### Task objective
Below are the records. How many of their lines contain "computer"? Give only the number.

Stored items
____
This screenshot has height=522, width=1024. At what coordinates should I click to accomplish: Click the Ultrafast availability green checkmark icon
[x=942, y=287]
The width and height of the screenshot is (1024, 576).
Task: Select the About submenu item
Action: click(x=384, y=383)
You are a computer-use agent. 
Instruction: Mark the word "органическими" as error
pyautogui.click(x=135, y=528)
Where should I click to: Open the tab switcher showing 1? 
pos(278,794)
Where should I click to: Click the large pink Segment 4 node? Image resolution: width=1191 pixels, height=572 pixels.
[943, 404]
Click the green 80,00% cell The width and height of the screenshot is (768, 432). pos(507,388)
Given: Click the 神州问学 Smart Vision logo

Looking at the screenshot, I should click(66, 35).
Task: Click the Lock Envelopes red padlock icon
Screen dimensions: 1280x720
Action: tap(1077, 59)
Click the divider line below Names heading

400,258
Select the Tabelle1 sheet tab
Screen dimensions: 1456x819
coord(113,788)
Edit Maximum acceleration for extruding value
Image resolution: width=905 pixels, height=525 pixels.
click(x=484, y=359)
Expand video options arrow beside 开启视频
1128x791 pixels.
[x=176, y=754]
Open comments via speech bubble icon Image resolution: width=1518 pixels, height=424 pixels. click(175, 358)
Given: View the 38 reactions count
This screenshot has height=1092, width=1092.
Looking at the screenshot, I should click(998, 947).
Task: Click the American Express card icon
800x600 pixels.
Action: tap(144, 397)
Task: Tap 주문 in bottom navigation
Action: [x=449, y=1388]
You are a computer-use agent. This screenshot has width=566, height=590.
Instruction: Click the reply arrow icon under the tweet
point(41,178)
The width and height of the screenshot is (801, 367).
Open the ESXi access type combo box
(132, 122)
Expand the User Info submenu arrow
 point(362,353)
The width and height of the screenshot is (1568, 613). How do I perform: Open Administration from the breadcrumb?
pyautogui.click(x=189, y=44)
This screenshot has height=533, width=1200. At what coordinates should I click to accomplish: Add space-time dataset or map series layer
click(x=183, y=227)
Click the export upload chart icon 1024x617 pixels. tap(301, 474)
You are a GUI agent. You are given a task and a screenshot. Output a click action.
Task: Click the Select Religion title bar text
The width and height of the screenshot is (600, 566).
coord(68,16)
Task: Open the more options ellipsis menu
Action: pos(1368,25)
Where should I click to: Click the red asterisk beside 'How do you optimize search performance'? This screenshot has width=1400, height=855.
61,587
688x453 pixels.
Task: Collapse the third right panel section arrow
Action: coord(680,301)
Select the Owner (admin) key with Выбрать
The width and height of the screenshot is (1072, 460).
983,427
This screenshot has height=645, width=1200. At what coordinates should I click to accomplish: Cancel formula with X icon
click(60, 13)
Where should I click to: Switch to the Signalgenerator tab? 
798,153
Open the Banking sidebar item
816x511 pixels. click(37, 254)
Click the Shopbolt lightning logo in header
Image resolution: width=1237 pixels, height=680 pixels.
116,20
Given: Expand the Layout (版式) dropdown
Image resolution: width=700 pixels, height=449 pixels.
____
### Answer below
2